Contact: Nicholas F. Persampieri, Assistant Attorney General, (802) 828-3171
Lawsuit Follows AG’s 2017 Administrative Objections
Continuing to fight for safe food, Vermont Attorney General T.J. Donovan announced that his office joined five other states to file a lawsuit challenging an Environmental Protection Agency (EPA) decision to allow the continued use of the toxic pesticide Chlorpyrifos on foods.
“This is about safe food,” said Attorney General Donovan. “It’s simple: the EPA’s decision to allow this pesticide to be used on food crops ignores science and threatens the health of Vermonters – especially the health of our children and infants. I will continue to fight to ban Chlorpyrifos from foods.”
Chlorpyrifos is a toxic pesticide widely used on a variety of food crops including fruits and vegetables that are consumed by infants, young children, and pregnant women. The pesticide is well-documented to harm proper development and functioning of the central nervous system and brain. EPA’s own scientists have twice been unable to identify a safe level for the pesticide on food. Because of this, in November 2015 and again in November 2016, EPA issued proposed regulations to revoke all allowable levels – or “tolerances” – and no longer allow Chlorpyrifos to be used on food crops. In March 2017, then newly appointed EPA Administrator Scott Pruitt reversed course and issued an order which allowed Chlorpyrifos to remain on foods.

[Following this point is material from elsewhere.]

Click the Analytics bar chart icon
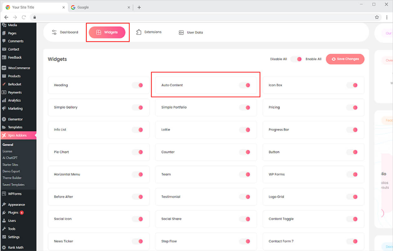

Vermont joined six other states in 2017 to file administrative objections to the EPA’s reversal of course on Chlorpyrifos. On July 18, 2019, the EPA issued an order denying the states’ objections. On August 7, 2019, Vermont joined California, Maryland, Massachusetts, New York and Washington to file a Petition for Review in the United States Court of Appeals for the Ninth Circuit. The petition asks the court to set aside EPA’s July 18, 2019 order and direct EPA to revoke all food tolerances for Chlorpyrifos. The petition contends that the Agency’s decision to leave the tolerances in place without determining that they are safe violates the Federal Food Drug and Cosmetic Act.